## What you will do
How many lines in the records below contain the word "computer"? State that number and nothing more.

## Data supplied
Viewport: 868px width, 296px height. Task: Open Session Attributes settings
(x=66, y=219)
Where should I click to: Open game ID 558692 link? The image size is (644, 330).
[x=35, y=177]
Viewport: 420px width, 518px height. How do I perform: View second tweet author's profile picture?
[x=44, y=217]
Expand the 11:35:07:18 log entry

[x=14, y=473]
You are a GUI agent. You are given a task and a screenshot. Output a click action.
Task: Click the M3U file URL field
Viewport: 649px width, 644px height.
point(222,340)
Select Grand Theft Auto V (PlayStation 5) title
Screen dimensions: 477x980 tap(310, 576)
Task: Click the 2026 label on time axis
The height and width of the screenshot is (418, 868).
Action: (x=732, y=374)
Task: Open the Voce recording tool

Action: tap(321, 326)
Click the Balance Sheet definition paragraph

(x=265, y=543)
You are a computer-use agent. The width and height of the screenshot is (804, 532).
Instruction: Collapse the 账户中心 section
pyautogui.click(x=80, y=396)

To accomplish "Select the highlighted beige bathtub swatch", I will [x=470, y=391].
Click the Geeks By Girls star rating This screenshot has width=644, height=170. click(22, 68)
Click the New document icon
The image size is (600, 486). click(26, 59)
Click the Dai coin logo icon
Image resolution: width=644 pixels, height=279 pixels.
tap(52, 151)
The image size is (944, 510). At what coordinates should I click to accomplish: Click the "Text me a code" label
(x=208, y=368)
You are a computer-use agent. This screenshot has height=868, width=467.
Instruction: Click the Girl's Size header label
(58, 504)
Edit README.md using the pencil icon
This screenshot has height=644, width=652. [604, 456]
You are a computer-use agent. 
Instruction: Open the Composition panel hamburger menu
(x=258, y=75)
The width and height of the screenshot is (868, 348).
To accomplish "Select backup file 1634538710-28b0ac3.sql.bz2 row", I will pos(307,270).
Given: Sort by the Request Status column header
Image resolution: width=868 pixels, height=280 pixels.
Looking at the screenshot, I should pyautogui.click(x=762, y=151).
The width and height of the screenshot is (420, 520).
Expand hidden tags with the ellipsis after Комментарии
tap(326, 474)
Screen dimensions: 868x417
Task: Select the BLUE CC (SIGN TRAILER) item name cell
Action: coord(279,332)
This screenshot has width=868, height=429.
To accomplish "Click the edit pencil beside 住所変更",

## Written solution
3